» PROBLEM STATEMENT:
Write out each entry below exactly. Do not include the images.

[Extracted records]
+--
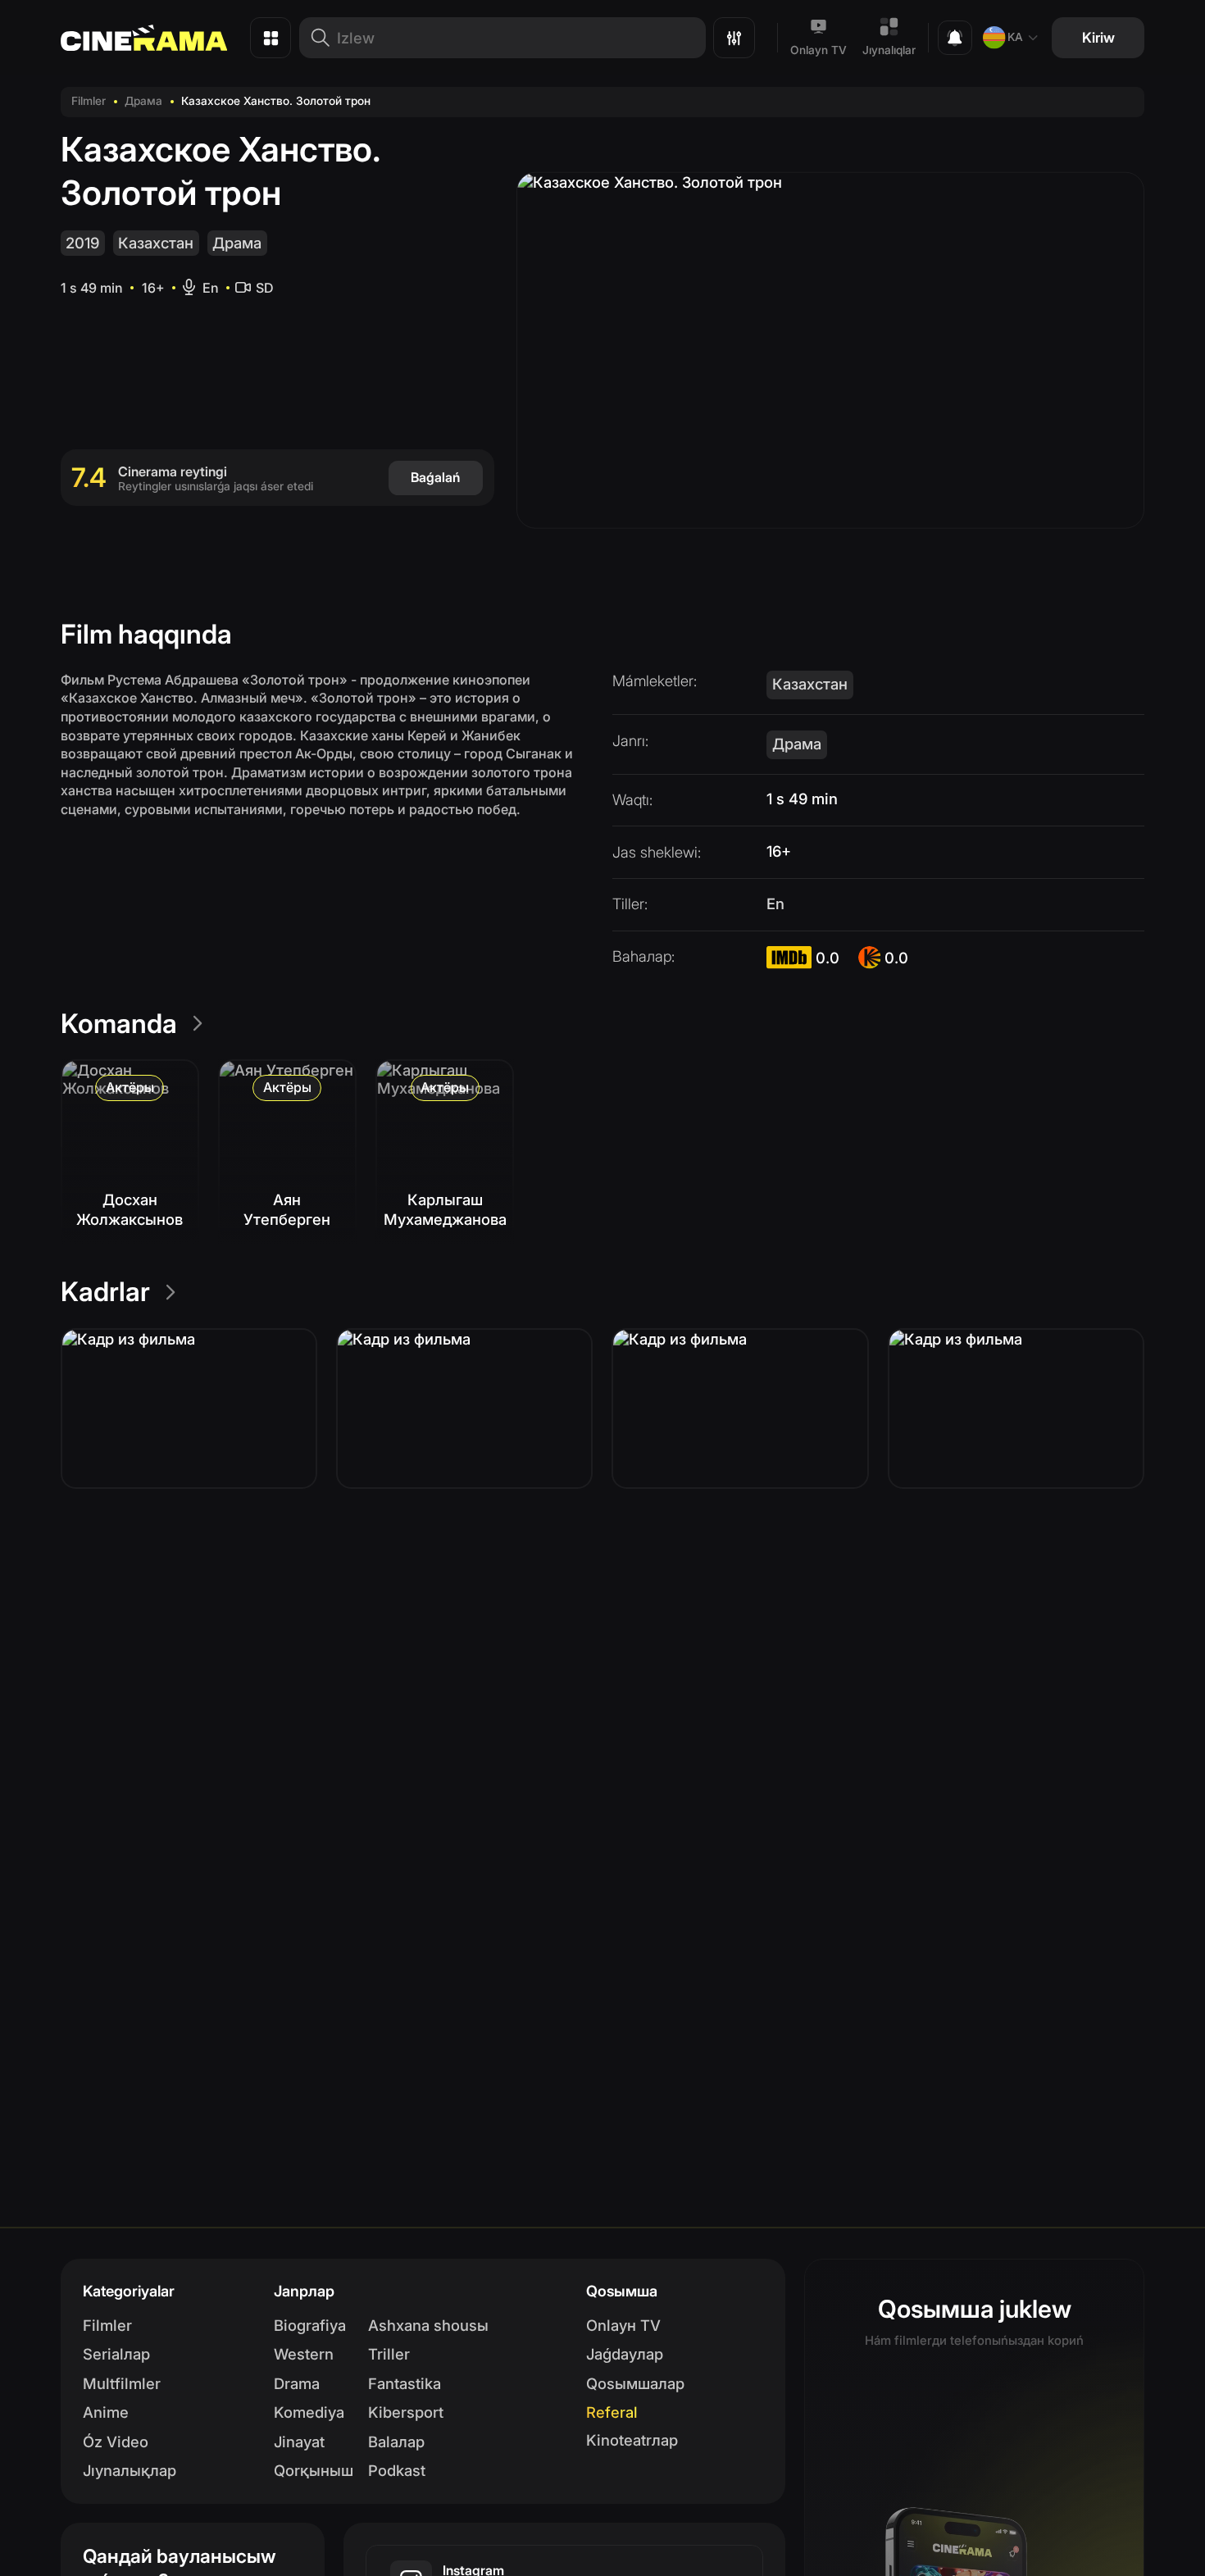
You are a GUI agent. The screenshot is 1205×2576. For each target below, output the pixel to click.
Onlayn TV (818, 50)
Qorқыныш (313, 2470)
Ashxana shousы (428, 2325)
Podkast (396, 2470)
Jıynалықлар (129, 2470)
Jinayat (299, 2442)
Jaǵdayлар (624, 2354)
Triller (389, 2354)
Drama (297, 2383)
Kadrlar (105, 1292)
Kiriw (1098, 37)
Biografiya (310, 2325)
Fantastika (404, 2383)
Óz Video (115, 2442)
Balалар (396, 2442)
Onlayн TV (623, 2325)
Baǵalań (435, 477)
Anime (106, 2412)
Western (304, 2354)
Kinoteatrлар (632, 2440)
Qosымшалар (635, 2383)
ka (1015, 36)
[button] (189, 1408)
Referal (612, 2412)
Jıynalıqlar (889, 50)
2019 (82, 243)
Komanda (119, 1024)
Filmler (88, 100)
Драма (143, 100)
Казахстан (155, 243)
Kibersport (405, 2412)
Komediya (309, 2412)
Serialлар (116, 2354)
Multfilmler (122, 2383)
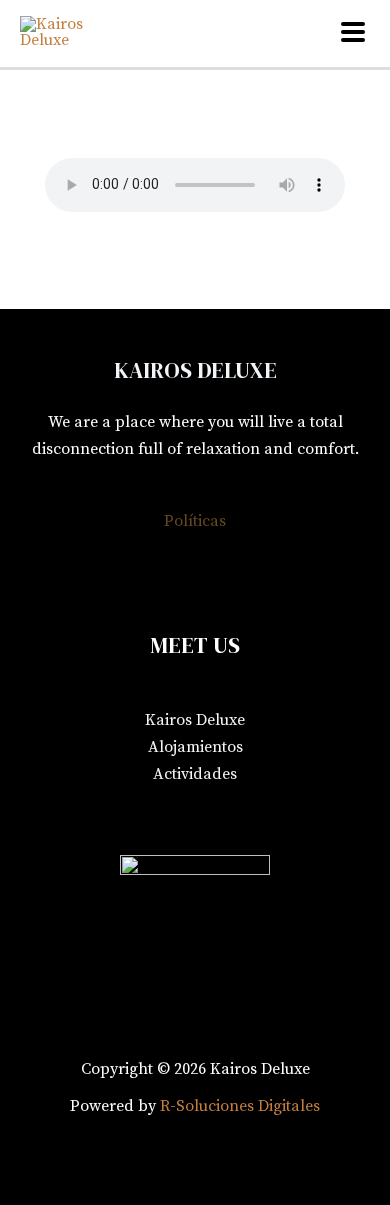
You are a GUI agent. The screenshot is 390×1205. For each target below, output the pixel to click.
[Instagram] (154, 821)
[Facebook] (73, 821)
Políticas (195, 521)
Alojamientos (195, 747)
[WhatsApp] (316, 821)
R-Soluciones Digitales (240, 1106)
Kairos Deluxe (195, 720)
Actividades (195, 774)
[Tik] (235, 821)
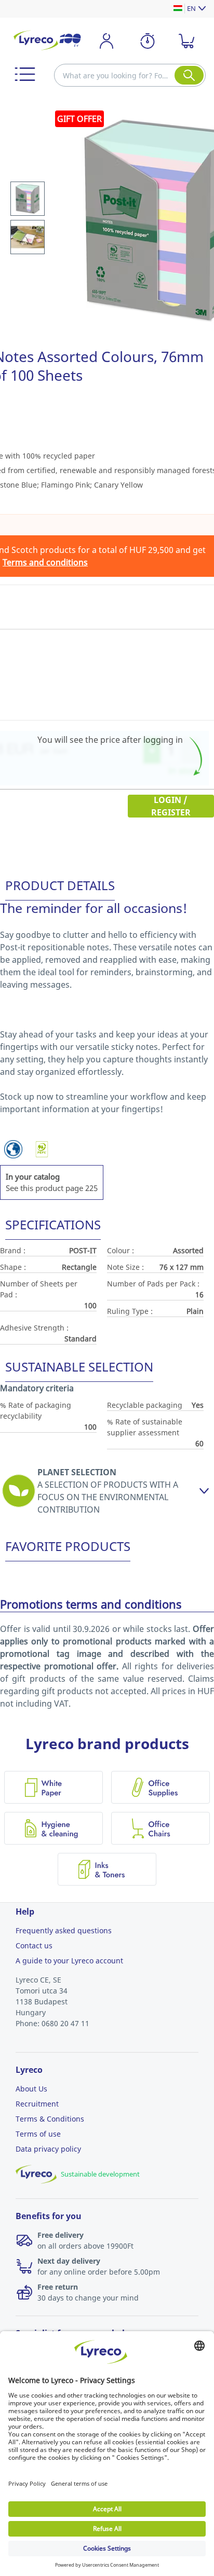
+--
» RESPONSE AREA:
You are a GUI agent. The screenshot is 1205×2576. For each target below, output the pixel to click.
Onlayn TV (818, 50)
Qorқыныш (313, 2470)
Ashxana shousы (428, 2325)
Podkast (396, 2470)
Jıynалықлар (129, 2470)
Jinayat (299, 2442)
Jaǵdayлар (624, 2354)
Triller (389, 2354)
Drama (297, 2383)
Kadrlar (105, 1292)
Kiriw (1098, 37)
Biografiya (310, 2325)
Fantastika (404, 2383)
Óz Video (115, 2442)
Balалар (396, 2442)
Onlayн TV (623, 2325)
Baǵalań (435, 477)
Anime (106, 2412)
Western (304, 2354)
Kinoteatrлар (632, 2440)
Qosымшалар (635, 2383)
ka (1015, 36)
[button] (189, 1408)
Referal (612, 2412)
Jıynalıqlar (889, 50)
2019 (82, 243)
Komanda (119, 1024)
Filmler (88, 100)
Драма (143, 100)
Казахстан (155, 243)
Kibersport (405, 2412)
Komediya (309, 2412)
Serialлар (116, 2354)
Multfilmler (122, 2383)
You are a GUI agent. The screenshot is 390×1205. For each target below, output the pixel to click.
[Instagram] (154, 821)
[Facebook] (73, 821)
Políticas (195, 521)
Alojamientos (195, 747)
[WhatsApp] (316, 821)
R-Soluciones Digitales (240, 1106)
Kairos Deluxe (195, 720)
Actividades (195, 774)
[Tik] (235, 821)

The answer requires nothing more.